### PROBLEM DESCRIPTION
Go over the lines below, and when one contains the word "header", copy it.

### DATASET ENTRIES

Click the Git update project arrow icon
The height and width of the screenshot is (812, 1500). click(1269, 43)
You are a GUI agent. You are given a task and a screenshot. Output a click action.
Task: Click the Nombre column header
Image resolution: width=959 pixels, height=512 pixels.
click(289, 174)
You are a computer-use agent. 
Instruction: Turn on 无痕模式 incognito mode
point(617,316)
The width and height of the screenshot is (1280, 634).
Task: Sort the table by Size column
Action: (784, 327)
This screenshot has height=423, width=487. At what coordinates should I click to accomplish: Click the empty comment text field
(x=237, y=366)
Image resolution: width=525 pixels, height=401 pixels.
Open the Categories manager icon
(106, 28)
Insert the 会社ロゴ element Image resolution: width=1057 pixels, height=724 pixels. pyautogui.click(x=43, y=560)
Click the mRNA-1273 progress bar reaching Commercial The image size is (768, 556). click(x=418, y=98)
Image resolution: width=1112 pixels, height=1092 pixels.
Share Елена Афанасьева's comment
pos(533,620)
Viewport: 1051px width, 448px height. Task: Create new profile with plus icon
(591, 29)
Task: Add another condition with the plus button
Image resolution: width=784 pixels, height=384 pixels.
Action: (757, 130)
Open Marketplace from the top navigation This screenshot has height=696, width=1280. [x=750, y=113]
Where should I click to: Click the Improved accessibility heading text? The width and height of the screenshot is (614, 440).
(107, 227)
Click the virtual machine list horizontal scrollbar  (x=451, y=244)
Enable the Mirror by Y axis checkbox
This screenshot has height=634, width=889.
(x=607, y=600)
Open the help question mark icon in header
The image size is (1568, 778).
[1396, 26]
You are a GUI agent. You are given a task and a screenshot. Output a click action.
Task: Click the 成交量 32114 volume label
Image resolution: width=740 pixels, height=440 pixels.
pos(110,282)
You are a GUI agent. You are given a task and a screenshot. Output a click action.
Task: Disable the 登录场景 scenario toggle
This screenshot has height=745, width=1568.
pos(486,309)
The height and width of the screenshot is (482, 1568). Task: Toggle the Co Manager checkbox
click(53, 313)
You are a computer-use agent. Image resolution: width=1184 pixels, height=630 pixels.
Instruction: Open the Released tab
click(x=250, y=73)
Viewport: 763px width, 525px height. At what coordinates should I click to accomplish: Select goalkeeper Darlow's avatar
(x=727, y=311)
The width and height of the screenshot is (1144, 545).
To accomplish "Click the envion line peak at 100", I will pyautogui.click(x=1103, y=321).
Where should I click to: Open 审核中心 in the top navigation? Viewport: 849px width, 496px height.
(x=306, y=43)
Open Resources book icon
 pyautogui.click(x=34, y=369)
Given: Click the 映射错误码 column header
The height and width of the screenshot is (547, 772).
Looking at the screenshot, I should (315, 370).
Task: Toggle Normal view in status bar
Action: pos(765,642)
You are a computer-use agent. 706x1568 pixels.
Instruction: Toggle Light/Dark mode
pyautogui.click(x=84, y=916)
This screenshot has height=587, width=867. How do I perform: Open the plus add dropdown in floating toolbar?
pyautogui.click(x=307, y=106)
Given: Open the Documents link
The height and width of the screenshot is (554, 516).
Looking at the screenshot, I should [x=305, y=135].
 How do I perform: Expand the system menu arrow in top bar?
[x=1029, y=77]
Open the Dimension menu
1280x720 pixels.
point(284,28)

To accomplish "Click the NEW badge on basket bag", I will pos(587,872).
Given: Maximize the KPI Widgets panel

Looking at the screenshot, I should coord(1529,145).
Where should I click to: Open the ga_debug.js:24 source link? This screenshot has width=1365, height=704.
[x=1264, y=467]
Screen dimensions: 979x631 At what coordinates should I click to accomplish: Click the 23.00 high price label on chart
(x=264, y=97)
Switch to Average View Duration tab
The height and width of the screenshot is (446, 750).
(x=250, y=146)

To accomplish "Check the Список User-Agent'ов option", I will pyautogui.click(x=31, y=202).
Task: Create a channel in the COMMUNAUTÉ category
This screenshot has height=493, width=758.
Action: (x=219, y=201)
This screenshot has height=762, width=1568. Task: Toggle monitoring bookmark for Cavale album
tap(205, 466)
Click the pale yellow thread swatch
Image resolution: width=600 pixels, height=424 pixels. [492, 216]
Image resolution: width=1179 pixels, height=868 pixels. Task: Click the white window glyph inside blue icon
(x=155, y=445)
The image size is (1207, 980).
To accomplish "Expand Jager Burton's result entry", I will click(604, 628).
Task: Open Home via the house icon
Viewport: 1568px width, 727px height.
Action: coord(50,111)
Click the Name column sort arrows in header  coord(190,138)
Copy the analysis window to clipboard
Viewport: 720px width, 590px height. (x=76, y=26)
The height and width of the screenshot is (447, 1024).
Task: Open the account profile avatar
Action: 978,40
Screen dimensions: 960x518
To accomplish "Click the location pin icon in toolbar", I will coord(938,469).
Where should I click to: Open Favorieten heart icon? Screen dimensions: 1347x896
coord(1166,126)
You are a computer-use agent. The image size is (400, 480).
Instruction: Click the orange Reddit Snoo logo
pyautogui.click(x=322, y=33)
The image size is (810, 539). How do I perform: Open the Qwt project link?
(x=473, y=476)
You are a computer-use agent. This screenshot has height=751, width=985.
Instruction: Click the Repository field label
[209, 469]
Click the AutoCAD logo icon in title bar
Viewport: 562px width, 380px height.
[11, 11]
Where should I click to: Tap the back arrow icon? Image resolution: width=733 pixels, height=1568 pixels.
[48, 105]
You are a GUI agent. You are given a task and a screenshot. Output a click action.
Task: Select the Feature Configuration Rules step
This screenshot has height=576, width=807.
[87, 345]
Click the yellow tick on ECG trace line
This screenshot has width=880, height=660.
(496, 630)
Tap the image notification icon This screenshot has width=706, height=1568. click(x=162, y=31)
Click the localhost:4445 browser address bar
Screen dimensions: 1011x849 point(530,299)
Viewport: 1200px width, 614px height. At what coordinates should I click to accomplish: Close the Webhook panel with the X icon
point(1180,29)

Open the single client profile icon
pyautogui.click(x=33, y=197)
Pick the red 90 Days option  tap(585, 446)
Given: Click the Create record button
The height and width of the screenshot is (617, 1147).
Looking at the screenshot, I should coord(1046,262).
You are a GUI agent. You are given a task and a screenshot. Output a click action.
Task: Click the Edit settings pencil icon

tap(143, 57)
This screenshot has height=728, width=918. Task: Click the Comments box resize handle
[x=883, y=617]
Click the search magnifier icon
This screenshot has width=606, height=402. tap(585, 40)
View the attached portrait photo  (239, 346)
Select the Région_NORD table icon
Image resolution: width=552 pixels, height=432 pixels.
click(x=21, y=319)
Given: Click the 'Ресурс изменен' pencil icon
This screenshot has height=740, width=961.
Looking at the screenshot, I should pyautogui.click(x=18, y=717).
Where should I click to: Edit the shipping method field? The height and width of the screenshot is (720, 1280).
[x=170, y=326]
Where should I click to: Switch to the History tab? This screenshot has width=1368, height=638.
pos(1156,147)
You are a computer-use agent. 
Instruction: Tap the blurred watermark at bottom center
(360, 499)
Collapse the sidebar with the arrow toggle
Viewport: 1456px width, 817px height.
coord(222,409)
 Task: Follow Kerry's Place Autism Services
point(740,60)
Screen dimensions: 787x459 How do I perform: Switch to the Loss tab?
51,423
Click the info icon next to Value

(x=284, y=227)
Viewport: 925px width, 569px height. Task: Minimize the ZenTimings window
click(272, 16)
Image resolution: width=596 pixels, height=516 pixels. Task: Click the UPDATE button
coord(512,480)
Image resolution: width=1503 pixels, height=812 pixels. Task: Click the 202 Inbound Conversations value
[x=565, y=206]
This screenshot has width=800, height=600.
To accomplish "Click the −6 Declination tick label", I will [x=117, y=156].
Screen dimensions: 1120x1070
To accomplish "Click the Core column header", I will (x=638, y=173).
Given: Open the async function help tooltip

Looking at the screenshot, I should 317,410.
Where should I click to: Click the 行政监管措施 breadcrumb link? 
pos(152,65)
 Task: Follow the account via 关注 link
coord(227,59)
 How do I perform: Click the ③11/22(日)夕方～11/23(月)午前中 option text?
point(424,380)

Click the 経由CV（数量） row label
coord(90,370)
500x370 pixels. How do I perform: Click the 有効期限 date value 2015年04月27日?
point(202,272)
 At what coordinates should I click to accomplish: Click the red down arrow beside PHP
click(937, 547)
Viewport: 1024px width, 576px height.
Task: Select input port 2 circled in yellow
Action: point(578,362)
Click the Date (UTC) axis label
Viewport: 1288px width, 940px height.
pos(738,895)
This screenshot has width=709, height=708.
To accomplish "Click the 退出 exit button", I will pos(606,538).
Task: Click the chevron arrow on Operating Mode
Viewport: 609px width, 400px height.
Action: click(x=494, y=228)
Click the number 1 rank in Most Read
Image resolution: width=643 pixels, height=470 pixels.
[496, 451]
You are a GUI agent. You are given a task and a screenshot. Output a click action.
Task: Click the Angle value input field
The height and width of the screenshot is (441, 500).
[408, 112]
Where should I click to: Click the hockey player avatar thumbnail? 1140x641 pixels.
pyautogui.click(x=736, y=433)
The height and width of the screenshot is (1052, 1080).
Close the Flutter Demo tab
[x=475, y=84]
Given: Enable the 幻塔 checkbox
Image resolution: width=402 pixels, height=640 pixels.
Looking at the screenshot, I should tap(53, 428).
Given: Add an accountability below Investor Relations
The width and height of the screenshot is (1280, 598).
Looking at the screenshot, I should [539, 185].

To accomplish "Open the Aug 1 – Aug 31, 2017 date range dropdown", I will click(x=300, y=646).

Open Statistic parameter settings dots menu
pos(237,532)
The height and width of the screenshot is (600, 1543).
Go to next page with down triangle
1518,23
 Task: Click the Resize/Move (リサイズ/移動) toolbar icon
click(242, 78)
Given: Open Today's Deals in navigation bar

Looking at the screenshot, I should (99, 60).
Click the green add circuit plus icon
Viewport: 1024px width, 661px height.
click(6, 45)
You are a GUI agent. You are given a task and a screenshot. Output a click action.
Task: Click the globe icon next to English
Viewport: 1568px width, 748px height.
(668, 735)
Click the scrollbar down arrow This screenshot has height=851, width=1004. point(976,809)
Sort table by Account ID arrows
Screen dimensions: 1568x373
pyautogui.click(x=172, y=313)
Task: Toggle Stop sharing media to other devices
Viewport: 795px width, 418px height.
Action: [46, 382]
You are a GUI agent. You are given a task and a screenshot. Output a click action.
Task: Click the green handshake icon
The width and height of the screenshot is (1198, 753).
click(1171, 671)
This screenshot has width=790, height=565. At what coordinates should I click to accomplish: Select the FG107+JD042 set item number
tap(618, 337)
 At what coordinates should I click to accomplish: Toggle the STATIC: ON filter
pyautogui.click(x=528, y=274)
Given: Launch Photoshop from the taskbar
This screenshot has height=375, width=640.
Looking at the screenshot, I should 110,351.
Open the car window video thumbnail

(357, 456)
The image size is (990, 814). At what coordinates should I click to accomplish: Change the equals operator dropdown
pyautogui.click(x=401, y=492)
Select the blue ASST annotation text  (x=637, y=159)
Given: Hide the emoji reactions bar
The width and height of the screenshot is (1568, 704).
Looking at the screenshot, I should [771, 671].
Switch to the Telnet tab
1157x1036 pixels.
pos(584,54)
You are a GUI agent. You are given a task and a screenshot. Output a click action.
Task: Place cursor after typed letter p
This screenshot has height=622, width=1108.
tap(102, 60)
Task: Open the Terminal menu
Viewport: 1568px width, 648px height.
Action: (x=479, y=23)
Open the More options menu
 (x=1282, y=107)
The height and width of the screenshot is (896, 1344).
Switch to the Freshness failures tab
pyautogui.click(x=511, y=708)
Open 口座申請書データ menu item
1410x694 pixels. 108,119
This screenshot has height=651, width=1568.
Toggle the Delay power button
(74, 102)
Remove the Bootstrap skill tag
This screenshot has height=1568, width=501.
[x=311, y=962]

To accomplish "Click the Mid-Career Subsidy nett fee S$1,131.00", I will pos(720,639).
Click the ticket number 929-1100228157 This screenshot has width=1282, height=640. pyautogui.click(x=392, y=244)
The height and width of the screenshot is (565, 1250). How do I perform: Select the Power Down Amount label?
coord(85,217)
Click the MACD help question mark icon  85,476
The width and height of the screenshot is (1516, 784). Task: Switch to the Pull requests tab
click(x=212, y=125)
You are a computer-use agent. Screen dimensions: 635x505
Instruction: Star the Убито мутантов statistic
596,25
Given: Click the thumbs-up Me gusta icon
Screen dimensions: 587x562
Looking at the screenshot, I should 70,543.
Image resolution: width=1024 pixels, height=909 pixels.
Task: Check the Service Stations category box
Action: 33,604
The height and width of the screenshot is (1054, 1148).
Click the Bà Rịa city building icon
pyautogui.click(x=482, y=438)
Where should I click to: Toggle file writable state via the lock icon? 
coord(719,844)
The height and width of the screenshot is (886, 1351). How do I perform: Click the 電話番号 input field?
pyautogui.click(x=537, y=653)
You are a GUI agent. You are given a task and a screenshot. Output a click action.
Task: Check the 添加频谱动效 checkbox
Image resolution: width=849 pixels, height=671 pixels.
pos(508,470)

### ANSWER TO THIS TASK
Task: Click the Nombre column header
Open the help question mark icon in header
Given: Click the 映射错误码 column header
Click the Name column sort arrows in header  coord(190,138)
To accomplish "Click the Core column header", I will (x=638, y=173).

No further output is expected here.